- DESCRIPTION OF THE TASK -
Copy the material below word for word, starting at its first line and ending at the line containing "Action: click(99, 171)", including both of those lines and nothing past them.

- Rows showing where targets appear -
□ □ □ □ □ □ □
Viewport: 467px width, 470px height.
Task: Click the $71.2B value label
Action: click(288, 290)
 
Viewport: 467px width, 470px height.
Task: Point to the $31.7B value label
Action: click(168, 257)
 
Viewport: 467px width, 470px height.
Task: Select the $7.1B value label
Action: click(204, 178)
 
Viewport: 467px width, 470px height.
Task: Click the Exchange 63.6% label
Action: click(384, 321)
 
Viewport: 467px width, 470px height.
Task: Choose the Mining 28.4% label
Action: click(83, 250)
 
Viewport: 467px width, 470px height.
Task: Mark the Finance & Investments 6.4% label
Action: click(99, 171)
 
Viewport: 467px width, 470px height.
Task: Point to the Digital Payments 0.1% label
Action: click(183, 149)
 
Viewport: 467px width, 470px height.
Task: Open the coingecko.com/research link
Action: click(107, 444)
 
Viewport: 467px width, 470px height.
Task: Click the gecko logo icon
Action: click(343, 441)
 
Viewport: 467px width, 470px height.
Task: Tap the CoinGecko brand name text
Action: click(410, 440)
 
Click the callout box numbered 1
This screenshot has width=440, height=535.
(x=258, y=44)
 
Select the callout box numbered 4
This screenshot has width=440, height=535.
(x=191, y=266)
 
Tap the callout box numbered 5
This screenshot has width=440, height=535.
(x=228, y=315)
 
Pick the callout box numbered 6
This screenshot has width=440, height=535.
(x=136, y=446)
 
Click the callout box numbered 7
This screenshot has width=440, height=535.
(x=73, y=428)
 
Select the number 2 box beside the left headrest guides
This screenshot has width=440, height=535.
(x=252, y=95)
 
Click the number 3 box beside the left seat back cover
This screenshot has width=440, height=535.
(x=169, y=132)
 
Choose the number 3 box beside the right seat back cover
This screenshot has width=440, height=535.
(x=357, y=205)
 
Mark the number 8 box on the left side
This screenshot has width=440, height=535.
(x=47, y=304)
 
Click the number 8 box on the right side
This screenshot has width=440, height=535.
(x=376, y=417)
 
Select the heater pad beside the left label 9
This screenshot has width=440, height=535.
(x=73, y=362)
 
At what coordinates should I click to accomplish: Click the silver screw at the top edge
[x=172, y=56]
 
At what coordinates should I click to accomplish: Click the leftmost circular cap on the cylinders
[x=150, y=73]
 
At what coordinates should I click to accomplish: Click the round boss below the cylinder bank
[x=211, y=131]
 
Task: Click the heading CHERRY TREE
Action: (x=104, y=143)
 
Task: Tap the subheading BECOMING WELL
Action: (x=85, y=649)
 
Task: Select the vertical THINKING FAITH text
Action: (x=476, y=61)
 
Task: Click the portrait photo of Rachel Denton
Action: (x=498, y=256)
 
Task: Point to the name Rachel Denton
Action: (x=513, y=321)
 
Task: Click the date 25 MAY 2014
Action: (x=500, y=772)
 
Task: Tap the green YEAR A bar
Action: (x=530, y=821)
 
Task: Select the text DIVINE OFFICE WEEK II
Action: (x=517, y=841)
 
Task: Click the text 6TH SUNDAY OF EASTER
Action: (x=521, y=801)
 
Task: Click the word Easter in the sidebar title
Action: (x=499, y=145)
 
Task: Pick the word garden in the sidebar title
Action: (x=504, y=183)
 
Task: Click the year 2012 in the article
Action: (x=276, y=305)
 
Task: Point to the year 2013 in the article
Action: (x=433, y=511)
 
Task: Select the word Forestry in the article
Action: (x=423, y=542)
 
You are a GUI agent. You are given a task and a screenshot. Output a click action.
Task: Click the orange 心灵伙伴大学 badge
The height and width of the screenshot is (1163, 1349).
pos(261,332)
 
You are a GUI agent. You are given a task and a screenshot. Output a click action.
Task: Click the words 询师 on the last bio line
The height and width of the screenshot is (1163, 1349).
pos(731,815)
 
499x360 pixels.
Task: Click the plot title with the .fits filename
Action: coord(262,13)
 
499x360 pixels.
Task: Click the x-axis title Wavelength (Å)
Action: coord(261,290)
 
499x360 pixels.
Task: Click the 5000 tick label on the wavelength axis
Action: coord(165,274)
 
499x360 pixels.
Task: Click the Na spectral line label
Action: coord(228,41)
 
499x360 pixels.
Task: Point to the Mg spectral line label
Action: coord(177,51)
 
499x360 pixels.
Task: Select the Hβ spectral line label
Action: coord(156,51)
□ □ □ □ □ □ □
- ANSWER IN FULL -
Viewport: 467px width, 470px height.
Task: Click the $71.2B value label
Action: click(288, 290)
 
Viewport: 467px width, 470px height.
Task: Point to the $31.7B value label
Action: click(168, 257)
 
Viewport: 467px width, 470px height.
Task: Select the $7.1B value label
Action: click(204, 178)
 
Viewport: 467px width, 470px height.
Task: Click the Exchange 63.6% label
Action: click(384, 321)
 
Viewport: 467px width, 470px height.
Task: Choose the Mining 28.4% label
Action: click(83, 250)
 
Viewport: 467px width, 470px height.
Task: Mark the Finance & Investments 6.4% label
Action: click(99, 171)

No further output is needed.